The cassette single was part of the ritual. “Justify My Love” was exactly four minutes and fifty eight seconds long. The B-side was the Shep Pettibone remix of “Express Yourself,” and clocked in at just over four minutes. He counted stitches, and listened to Madonna, forced himself to rise each time to flip the tape. The breaks were necessary; if he got too caught up, he got sloppy with the needle, and veered outside of the ribbing on the crew neck and sleeves. Embroidery was the work of perfectionists, and Jake the type of boy who had always colored inside the lines. He saved artistic expression for his wardrobe.

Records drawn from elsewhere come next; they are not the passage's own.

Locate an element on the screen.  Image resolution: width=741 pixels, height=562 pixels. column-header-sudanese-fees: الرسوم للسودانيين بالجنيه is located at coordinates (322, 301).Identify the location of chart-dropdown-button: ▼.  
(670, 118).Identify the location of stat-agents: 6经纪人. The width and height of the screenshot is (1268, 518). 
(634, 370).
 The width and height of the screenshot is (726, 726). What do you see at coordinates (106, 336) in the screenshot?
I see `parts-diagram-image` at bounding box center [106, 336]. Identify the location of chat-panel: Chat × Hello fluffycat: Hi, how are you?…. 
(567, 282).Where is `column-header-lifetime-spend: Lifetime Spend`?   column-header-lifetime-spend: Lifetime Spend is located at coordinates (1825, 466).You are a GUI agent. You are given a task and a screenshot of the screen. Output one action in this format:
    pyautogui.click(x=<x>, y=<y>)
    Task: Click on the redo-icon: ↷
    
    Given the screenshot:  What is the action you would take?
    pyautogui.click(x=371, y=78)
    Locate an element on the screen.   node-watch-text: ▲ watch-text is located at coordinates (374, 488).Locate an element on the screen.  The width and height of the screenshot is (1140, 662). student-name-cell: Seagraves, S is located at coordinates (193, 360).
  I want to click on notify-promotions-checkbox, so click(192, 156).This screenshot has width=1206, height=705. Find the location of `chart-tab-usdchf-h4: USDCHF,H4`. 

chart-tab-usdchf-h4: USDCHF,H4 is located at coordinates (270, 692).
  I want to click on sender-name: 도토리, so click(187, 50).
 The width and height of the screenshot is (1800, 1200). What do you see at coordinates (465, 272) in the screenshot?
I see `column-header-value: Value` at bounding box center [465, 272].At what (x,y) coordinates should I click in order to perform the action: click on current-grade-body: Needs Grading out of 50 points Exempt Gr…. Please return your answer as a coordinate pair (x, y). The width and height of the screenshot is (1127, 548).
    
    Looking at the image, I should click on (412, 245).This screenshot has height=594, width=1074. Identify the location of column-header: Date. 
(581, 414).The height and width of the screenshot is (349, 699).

Thirty-five minutes passed, time disappeared as magically as the baby blue. Glacially, the embroidery spread, millimeter after millimeter stitched with tiny darts of gold thread.
Jake heard Bert’s truck, and leaped to stuff the T-shirt and embroidery hoop under his bed. He plucked the inch-long bits of gold thread that snaked, snagged in his carpet, at least a dollar’s worth that he snipped with every new row. He wished he could tie them back together, return them to the spool.
He managed to remove the evidence by the time Bert knocked. He was allowed to close his door now, Bert’s wedding present to his new stepson. He still entered without being asked inside. Jake stopped the cassette as Bert crossed the threshold. Jake sat down on the bed, surrounded himself with the quilt.
His stepfather looked around the room, suspicious as always. The candelabra was still lit, the only sign of possible homosexual activity. Maybe not.
“Smells like a rodeo whore,” said Bert. “Excuse my language.”